PROBLEM TO WORK ON: Copy the listing out in full. Keep every word as it is.

ENTRIES PROVIDED:
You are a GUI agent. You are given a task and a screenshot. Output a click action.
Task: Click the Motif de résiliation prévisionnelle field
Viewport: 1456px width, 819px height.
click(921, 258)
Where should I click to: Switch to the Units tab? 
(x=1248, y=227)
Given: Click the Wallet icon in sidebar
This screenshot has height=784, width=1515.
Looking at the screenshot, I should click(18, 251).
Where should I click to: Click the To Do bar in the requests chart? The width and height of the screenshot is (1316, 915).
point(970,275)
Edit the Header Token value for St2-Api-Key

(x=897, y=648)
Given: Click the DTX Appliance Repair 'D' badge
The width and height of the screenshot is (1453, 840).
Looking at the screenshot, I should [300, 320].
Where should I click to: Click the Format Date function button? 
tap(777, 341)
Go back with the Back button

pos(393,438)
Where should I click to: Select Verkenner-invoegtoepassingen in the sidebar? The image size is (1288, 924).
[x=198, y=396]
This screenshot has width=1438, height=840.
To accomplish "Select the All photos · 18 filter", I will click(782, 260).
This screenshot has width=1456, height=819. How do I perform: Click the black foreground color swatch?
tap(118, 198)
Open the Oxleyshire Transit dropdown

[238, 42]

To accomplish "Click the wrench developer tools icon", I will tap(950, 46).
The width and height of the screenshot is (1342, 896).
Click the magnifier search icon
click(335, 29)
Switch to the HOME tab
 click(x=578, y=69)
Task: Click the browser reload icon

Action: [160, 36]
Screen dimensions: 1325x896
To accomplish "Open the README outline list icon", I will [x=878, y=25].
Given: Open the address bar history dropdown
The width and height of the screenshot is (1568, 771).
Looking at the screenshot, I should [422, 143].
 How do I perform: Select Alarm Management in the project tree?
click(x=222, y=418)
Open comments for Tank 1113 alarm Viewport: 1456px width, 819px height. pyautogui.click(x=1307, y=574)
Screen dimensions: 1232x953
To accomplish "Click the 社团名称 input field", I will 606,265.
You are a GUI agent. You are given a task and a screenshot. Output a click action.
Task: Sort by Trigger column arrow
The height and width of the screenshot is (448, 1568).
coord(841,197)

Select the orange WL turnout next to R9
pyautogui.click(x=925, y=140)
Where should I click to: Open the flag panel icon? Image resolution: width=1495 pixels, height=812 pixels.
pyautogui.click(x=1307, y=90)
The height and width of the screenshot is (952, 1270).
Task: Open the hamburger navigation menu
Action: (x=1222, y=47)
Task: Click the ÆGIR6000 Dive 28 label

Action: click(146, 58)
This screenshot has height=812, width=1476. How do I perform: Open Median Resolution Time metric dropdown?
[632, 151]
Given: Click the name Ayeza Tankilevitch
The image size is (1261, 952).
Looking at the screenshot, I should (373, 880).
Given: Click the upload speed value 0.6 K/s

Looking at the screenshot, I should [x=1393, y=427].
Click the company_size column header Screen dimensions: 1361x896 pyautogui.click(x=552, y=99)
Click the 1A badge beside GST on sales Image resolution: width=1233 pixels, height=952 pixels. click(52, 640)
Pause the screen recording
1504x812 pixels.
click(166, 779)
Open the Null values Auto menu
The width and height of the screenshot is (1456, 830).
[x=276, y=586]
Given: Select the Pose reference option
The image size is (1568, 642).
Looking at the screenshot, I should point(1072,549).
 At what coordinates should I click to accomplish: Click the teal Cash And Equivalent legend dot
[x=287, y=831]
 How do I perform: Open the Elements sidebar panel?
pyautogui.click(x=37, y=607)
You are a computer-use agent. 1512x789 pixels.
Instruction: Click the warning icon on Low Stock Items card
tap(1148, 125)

ANSWER SECTION:
You are a GUI agent. You are given a task and a screenshot. Output a click action.
Task: Click the Motif de résiliation prévisionnelle field
Viewport: 1456px width, 819px height.
click(921, 258)
Where should I click to: Switch to the Units tab? 
(x=1248, y=227)
Given: Click the Wallet icon in sidebar
This screenshot has height=784, width=1515.
Looking at the screenshot, I should click(18, 251).
Where should I click to: Click the To Do bar in the requests chart? The width and height of the screenshot is (1316, 915).
point(970,275)
Edit the Header Token value for St2-Api-Key

(x=897, y=648)
Given: Click the DTX Appliance Repair 'D' badge
The width and height of the screenshot is (1453, 840).
Looking at the screenshot, I should [300, 320].
Where should I click to: Click the Format Date function button? 
tap(777, 341)
Go back with the Back button

pos(393,438)
Where should I click to: Select Verkenner-invoegtoepassingen in the sidebar? The image size is (1288, 924).
[x=198, y=396]
This screenshot has width=1438, height=840.
To accomplish "Select the All photos · 18 filter", I will click(782, 260).
This screenshot has width=1456, height=819. How do I perform: Click the black foreground color swatch?
tap(118, 198)
Open the Oxleyshire Transit dropdown

[238, 42]

To accomplish "Click the wrench developer tools icon", I will tap(950, 46).
The width and height of the screenshot is (1342, 896).
Click the magnifier search icon
click(335, 29)
Switch to the HOME tab
 click(x=578, y=69)
Task: Click the browser reload icon

Action: [160, 36]
Screen dimensions: 1325x896
To accomplish "Open the README outline list icon", I will [x=878, y=25].
Given: Open the address bar history dropdown
The width and height of the screenshot is (1568, 771).
Looking at the screenshot, I should [422, 143].
 How do I perform: Select Alarm Management in the project tree?
click(x=222, y=418)
Open comments for Tank 1113 alarm Viewport: 1456px width, 819px height. pyautogui.click(x=1307, y=574)
Screen dimensions: 1232x953
To accomplish "Click the 社团名称 input field", I will 606,265.
You are a GUI agent. You are given a task and a screenshot. Output a click action.
Task: Sort by Trigger column arrow
The height and width of the screenshot is (448, 1568).
coord(841,197)

Select the orange WL turnout next to R9
pyautogui.click(x=925, y=140)
Where should I click to: Open the flag panel icon? Image resolution: width=1495 pixels, height=812 pixels.
pyautogui.click(x=1307, y=90)
The height and width of the screenshot is (952, 1270).
Task: Open the hamburger navigation menu
Action: (x=1222, y=47)
Task: Click the ÆGIR6000 Dive 28 label

Action: click(146, 58)
This screenshot has height=812, width=1476. How do I perform: Open Median Resolution Time metric dropdown?
[632, 151]
Given: Click the name Ayeza Tankilevitch
The image size is (1261, 952).
Looking at the screenshot, I should (373, 880).
Given: Click the upload speed value 0.6 K/s

Looking at the screenshot, I should [x=1393, y=427].
Click the company_size column header Screen dimensions: 1361x896 pyautogui.click(x=552, y=99)
Click the 1A badge beside GST on sales Image resolution: width=1233 pixels, height=952 pixels. click(52, 640)
Pause the screen recording
1504x812 pixels.
click(166, 779)
Open the Null values Auto menu
The width and height of the screenshot is (1456, 830).
[x=276, y=586]
Given: Select the Pose reference option
The image size is (1568, 642).
Looking at the screenshot, I should point(1072,549).
 At what coordinates should I click to accomplish: Click the teal Cash And Equivalent legend dot
[x=287, y=831]
 How do I perform: Open the Elements sidebar panel?
pyautogui.click(x=37, y=607)
You are a computer-use agent. 1512x789 pixels.
Instruction: Click the warning icon on Low Stock Items card
tap(1148, 125)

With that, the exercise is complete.